◆ **WHAT IS REQUIRED**
Among the lines below, copy exactly those from the one with "set your cookies (424, 2553)" through the one with "ok (582, 2553)", counting both ends.

◆ **GIVEN RECORDS**
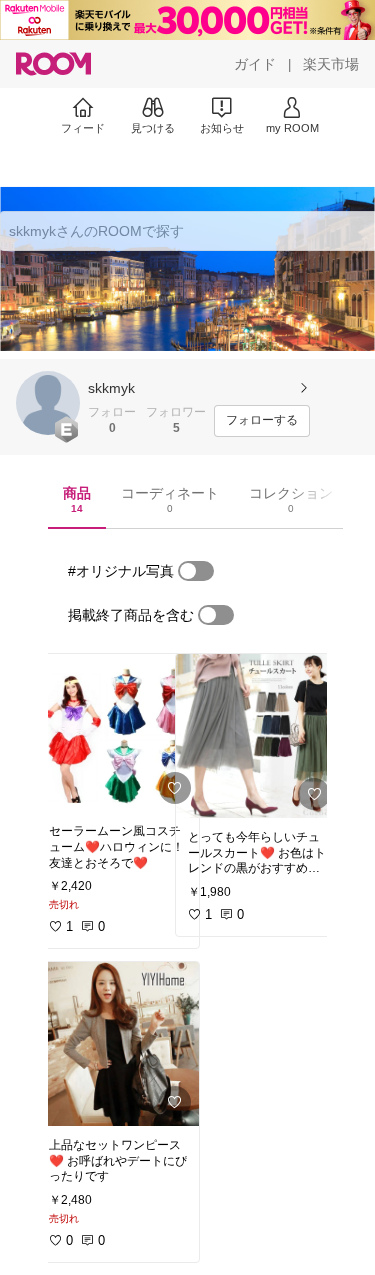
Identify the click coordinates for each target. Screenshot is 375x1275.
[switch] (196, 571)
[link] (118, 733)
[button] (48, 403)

---

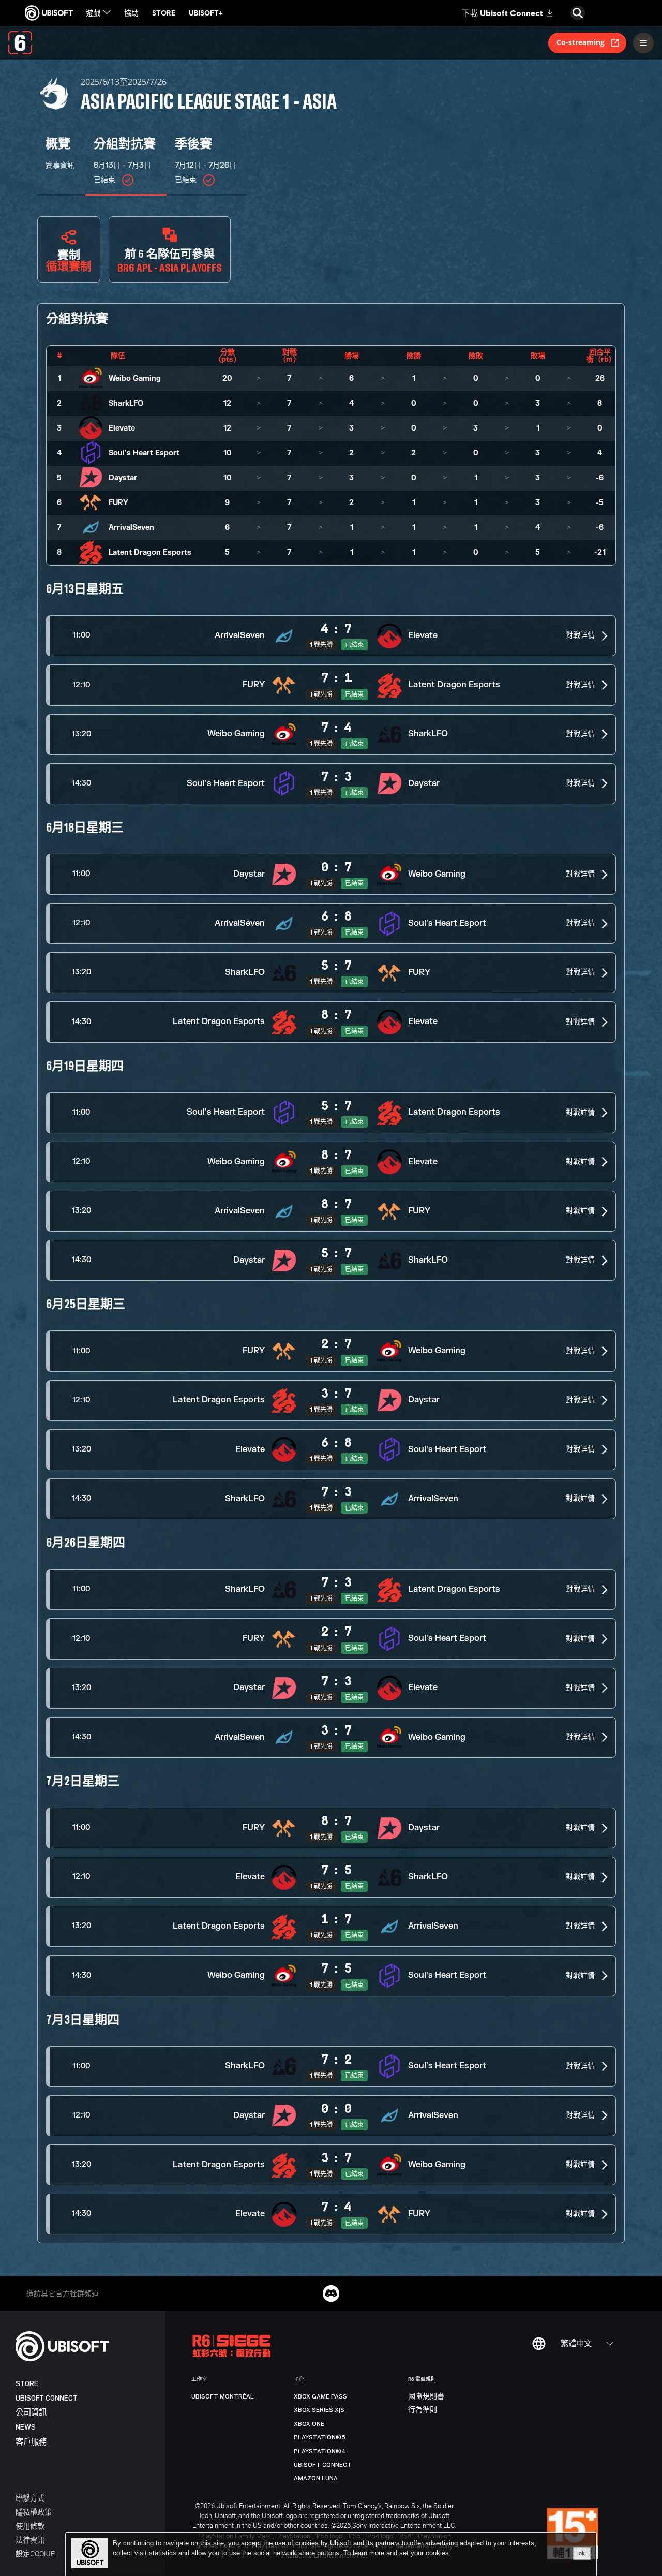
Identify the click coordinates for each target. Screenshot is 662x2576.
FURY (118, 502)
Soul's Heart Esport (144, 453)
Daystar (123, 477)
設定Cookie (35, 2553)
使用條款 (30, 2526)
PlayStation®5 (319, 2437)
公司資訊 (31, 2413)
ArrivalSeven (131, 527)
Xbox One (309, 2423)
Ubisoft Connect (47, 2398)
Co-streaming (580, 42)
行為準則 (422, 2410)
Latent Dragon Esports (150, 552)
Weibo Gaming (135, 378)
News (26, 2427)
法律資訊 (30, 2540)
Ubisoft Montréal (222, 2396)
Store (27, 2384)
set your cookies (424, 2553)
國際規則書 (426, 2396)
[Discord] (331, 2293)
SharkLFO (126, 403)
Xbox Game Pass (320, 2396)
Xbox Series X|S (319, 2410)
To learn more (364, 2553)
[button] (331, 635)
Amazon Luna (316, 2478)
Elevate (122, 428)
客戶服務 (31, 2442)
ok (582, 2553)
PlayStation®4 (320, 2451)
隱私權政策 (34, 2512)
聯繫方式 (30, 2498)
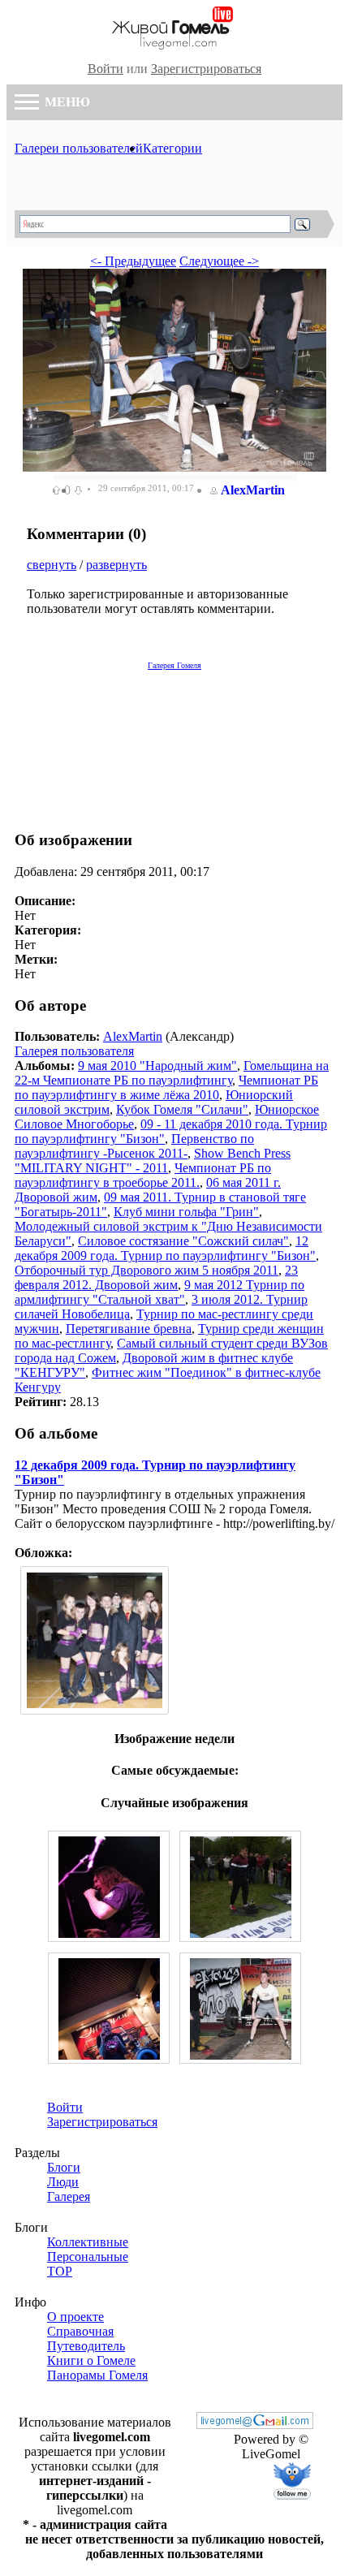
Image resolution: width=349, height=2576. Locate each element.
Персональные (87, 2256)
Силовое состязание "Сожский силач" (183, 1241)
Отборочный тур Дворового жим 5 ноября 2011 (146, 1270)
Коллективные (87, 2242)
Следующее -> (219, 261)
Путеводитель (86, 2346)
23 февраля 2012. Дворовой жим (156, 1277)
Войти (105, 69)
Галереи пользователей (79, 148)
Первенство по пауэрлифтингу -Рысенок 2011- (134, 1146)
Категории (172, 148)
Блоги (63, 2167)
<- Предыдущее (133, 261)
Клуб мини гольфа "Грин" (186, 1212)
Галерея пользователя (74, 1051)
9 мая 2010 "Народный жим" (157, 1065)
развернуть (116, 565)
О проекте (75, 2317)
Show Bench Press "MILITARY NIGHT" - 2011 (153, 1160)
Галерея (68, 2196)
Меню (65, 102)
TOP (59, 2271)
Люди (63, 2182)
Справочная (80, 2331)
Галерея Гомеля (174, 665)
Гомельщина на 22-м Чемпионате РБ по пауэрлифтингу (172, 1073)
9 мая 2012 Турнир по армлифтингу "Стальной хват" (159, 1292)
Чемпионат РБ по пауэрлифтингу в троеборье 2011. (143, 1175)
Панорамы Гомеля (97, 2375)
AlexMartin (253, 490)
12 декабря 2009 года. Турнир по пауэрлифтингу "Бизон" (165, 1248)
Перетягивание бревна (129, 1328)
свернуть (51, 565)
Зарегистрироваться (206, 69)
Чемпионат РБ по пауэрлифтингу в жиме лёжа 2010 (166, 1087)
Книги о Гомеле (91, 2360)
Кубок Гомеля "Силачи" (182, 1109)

◆ **SOLUTION FOR THIS TASK**
set your cookies (424, 2553)
國際規則書 (426, 2396)
[Discord] (331, 2293)
SharkLFO (126, 403)
Xbox Game Pass (320, 2396)
Xbox Series X|S (319, 2410)
To learn more (364, 2553)
[button] (331, 635)
Amazon Luna (316, 2478)
Elevate (122, 428)
客戶服務 (31, 2442)
ok (582, 2553)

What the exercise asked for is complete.